Music Fan First is the sixth studio album from the soul singer Eric Roberson. It was released on August 25, 2009 on his longtime independent label Blue Erro Soul and on August 24, 2009 in the UK on Dome Records.

It features his biggest radio single to date, the duet with Lalah Hathaway "Dealing". The music video was directed by the team Christopher Adams & Hana "Blaq" McDowell, who also directed the video for the song "Still". Music Fan First would be his final album recorded and released independently, until he signed with Purpose Records/E1 Music to release his seventh album Mister Nice Guy.

Music Fan First also contains the song "Celebrate" which was dedicated to the passing of singer Michael Jackson.
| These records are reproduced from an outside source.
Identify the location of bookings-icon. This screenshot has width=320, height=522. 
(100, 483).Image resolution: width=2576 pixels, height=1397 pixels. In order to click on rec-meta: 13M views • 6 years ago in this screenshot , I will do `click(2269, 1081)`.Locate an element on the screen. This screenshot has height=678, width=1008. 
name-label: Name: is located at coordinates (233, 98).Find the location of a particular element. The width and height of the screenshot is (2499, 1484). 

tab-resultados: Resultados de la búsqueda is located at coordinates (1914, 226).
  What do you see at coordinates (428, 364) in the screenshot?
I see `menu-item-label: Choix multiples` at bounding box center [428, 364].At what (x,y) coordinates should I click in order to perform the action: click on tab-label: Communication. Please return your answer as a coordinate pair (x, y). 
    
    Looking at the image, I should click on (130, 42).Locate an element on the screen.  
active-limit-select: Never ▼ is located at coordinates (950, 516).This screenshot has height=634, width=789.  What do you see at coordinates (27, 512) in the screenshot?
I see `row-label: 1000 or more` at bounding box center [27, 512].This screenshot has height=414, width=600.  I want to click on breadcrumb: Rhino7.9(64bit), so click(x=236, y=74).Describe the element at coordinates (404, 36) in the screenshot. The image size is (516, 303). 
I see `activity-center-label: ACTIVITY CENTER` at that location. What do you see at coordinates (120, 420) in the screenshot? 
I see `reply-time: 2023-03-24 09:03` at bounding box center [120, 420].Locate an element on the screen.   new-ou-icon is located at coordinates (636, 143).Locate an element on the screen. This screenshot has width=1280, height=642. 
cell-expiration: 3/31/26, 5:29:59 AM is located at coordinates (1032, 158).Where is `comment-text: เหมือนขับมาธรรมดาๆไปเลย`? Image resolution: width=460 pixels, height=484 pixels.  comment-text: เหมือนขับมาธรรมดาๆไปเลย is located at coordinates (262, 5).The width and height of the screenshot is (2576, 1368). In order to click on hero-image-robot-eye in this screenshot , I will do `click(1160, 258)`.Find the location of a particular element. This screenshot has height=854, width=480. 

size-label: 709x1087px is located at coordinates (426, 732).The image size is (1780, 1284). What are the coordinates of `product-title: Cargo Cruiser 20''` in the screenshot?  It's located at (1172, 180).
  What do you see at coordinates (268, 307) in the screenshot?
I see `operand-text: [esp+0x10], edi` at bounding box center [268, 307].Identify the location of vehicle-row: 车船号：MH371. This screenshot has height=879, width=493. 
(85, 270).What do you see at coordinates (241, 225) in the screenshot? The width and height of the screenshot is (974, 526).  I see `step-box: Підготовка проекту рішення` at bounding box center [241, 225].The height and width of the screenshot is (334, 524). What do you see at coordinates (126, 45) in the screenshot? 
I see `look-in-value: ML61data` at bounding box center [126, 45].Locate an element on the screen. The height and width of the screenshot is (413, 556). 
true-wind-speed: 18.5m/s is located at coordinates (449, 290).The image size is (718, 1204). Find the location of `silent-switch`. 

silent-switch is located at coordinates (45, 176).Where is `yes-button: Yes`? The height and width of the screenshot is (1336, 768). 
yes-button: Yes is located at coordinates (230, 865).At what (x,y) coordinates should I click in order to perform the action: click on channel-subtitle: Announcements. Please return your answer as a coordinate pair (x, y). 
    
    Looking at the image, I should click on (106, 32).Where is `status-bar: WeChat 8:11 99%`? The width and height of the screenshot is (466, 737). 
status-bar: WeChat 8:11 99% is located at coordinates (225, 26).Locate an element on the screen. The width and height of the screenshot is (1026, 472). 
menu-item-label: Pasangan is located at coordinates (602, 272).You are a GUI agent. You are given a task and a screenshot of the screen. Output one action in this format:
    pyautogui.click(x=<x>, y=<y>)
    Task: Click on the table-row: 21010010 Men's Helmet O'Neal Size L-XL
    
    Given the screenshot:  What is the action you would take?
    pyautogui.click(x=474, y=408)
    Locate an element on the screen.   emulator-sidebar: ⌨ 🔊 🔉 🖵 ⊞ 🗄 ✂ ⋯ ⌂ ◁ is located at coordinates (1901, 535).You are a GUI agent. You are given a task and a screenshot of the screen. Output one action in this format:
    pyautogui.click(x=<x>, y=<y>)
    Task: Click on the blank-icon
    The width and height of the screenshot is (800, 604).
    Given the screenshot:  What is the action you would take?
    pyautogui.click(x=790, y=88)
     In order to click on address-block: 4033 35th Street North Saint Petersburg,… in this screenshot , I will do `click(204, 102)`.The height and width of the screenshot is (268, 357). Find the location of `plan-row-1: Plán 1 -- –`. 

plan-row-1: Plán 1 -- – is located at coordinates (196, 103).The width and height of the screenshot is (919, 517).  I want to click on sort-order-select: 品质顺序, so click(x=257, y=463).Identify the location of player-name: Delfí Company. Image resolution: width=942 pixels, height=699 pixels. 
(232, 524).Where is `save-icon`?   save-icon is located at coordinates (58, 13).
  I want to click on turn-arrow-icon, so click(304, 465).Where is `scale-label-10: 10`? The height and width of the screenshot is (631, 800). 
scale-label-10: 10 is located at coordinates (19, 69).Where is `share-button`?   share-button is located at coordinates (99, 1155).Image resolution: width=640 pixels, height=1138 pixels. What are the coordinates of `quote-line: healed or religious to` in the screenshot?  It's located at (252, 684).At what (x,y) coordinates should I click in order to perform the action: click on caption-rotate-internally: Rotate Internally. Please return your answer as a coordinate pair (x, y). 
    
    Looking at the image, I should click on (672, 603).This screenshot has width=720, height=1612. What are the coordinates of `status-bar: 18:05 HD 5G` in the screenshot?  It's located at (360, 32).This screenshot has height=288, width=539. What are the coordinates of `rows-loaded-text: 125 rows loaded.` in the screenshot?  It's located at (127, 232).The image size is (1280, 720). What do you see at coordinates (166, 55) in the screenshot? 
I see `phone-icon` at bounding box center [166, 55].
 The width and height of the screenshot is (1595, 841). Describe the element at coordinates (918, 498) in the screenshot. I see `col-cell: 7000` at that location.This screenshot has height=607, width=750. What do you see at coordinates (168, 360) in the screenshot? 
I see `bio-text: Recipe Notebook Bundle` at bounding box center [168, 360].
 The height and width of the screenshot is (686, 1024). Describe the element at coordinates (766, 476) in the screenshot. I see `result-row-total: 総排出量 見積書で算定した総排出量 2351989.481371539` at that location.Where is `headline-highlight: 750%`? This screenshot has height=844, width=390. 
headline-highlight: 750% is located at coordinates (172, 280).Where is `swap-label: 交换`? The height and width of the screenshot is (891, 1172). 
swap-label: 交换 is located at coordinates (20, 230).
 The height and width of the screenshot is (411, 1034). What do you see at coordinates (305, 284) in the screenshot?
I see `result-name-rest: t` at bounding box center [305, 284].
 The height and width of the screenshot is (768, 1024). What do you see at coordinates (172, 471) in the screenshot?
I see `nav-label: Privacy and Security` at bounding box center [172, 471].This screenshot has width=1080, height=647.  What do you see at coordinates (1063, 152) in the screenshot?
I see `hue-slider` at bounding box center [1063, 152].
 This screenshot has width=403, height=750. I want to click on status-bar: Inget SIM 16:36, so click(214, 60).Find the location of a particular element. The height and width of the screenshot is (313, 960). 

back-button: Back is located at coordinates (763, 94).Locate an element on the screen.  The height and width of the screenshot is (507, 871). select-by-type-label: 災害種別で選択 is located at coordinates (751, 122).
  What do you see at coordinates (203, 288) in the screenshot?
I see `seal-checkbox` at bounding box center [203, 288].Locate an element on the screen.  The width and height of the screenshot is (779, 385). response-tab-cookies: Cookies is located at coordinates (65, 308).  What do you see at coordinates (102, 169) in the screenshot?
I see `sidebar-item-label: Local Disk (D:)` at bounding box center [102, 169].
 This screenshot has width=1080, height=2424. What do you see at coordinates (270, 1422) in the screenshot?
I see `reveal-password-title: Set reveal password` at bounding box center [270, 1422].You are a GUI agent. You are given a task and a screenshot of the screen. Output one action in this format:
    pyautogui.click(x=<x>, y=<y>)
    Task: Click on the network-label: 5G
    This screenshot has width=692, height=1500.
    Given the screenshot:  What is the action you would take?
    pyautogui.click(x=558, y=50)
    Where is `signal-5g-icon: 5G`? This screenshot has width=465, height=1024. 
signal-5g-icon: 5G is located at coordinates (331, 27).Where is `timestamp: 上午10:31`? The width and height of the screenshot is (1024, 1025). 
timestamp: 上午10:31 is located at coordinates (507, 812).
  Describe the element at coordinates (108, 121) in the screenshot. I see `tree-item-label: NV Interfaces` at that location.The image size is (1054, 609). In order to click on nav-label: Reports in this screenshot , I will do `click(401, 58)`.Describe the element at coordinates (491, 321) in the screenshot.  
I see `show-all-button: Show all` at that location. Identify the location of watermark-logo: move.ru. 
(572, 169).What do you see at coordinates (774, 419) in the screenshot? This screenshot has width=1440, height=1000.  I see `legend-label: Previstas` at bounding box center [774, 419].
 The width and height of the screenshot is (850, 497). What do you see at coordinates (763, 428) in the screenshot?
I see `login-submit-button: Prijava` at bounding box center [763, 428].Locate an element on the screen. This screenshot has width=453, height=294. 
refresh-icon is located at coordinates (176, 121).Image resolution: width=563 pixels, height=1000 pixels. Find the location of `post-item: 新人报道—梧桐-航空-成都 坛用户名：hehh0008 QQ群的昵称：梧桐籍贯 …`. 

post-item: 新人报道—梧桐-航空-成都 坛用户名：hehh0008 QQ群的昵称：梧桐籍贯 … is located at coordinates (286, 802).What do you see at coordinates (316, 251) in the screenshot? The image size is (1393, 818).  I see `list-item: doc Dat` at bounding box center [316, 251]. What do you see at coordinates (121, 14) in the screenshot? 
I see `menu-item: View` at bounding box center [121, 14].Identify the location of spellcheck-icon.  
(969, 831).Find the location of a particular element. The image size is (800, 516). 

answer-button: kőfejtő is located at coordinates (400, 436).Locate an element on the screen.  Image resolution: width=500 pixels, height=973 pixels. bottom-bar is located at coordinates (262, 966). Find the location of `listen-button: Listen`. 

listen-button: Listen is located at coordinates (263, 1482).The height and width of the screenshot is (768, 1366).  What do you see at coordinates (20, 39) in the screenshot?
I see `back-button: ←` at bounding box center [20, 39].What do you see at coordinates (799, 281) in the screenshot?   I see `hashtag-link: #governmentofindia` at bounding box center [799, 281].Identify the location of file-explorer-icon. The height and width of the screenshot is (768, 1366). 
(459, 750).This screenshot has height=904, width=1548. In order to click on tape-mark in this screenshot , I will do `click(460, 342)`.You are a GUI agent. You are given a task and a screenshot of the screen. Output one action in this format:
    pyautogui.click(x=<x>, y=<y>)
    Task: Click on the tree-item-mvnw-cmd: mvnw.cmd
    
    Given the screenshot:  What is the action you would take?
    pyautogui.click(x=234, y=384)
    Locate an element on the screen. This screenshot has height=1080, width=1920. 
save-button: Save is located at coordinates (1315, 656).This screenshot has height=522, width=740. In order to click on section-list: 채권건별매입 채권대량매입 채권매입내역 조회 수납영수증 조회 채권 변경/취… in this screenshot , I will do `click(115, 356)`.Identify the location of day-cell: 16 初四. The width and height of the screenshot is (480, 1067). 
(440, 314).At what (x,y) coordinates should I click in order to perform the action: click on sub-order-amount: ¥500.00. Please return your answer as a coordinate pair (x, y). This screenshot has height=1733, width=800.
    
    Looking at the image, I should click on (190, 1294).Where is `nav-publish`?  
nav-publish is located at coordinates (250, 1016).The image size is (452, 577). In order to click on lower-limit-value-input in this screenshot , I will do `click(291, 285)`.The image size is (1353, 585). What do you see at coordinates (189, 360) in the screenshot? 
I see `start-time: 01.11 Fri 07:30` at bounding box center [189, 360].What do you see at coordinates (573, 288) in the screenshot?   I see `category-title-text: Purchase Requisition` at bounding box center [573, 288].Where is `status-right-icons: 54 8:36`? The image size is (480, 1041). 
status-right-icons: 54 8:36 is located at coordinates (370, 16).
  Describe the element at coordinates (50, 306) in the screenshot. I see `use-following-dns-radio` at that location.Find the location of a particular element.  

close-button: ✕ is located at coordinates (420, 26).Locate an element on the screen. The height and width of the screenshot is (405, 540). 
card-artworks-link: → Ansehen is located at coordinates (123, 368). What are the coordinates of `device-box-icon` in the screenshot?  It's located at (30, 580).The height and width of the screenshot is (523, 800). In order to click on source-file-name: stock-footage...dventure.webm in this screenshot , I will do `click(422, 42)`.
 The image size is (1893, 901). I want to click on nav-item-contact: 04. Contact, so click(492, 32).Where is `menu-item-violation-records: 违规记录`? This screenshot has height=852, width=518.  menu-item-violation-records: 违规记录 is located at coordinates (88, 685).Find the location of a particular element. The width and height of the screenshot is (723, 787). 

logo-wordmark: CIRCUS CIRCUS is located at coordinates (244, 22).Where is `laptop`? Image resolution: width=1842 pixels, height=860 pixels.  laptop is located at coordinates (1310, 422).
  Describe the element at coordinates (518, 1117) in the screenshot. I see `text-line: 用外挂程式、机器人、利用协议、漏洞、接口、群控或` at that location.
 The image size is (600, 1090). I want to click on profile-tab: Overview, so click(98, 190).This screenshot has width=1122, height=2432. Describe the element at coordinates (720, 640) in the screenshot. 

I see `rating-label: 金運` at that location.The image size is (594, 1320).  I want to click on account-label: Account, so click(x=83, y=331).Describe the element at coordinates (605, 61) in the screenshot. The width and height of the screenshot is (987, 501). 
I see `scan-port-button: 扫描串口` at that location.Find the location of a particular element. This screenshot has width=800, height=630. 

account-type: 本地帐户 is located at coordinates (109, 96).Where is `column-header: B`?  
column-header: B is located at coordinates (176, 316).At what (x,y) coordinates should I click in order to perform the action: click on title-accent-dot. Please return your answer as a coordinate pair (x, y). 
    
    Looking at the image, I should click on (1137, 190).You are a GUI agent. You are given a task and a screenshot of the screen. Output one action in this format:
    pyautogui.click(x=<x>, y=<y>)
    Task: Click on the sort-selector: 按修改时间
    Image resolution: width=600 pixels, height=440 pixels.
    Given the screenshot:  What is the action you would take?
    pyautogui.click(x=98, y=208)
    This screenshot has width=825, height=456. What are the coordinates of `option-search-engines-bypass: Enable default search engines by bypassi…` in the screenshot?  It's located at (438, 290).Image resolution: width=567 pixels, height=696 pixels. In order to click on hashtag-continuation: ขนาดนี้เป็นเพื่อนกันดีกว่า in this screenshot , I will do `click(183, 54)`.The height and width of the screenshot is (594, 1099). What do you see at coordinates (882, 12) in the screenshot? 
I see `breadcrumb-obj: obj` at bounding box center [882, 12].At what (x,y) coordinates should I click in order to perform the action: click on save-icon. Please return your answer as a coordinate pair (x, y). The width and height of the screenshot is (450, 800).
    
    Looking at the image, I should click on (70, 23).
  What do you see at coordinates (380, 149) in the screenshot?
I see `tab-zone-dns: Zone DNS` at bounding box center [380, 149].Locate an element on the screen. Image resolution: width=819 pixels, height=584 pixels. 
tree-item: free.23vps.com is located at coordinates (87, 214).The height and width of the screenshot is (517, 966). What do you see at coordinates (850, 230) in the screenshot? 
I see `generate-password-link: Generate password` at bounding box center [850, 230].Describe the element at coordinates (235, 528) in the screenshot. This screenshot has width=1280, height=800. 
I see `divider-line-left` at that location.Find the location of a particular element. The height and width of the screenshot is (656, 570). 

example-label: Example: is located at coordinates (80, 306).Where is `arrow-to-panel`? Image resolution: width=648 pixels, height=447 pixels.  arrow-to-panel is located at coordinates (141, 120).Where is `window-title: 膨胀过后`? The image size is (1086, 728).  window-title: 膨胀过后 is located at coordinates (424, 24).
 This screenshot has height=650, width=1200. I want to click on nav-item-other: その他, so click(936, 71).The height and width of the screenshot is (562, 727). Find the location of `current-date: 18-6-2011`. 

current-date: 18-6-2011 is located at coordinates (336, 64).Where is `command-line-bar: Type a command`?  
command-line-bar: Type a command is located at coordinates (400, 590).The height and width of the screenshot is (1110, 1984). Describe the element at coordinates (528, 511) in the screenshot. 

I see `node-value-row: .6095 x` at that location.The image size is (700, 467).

The album was released four days from what would have been his 51st birthday.

Track listing 
All songs written by Eric Roberson and Brett Baker, except as indicated.
 The Newness
 The Hunger (featuring W. Ellington Felton) (Eric Roberson, W. Ellington Felton, Brett Baker)
 A Tale Of Two (featuring Ben O'Neill and Michelle Thompson) (Eric Roberson, Brett Baker, Minnie Riperton, Richard Rudolph, Leon Ware)
 Borrow You
 Dealing (featuring Lalah Hathaway) (Eric Roberson, Lee Hutson, Jr.)
 Still
 How Could She Do It
 Further (featuring T3 of Slum Village) (Eric Roberson, R.L. Altman, Ralph Rice II, Craig Lane)
 The Power That Kisses Hold
 Howard Girls (featuring Geno Young, Brandon Hines and Aaron Abernathy) (Eric Roberson, Curt Chambers, Dana Sorey)
 Weekend Getaway (Eric Roberson, A. Jermaine Mobley)
 She (Eric Roberson, Osunlade)
 Wanna Believe It Again (featuring Wayna) (Eric Roberson, Dana Sorey)
 Bad for Me (Eric Roberson, Colin Emmanuel, Allan Simpson)
 Breakitdown (Eric Roberson, A. Jermaine Mobley)
 Pave a New Road (Eric Roberson, Curt Chambers, Brett Baker)
 Celebrate [Bonus] (featuring Sy Smith)

Personnel

 Drum programming: Brett Baker, Colin Emmanuel, A. Jermaine Mobley, Young RJ, Eric Roberson, Osunlade, JR Hutson
 Live Drums: Brett Baker
 Keyboards: Brett Baker, Colin Emmanuel, A. Jermaine Mobley, Young RJ, Dana Sorey, Osunlade, JR Hutson, Craig Lane
 Percussion: Donna Sorey
 Guitar: Ben O'Neil, Curt Chambers, Allan Simpson, A. Jermaine Mobley
 Bass: Wayne Moore, Jay Bratten
 Hammond organ: Dana Sorey
 Fender Rhodes: Curt Chambers, JR Hutson
 Trumpet: Matt Cappy
 Saxophone: Korey Riker
 Trombone: Aaron Goodie
 Executive producer: Eric Roberson, James Roberson, Charlotte Roberson
 Photography: D. Brown
 Art Direction and design: Concep

Samples
 "A Tale Of Two" contains a sample of "Inside My Love", as performed by Minnie Riperton.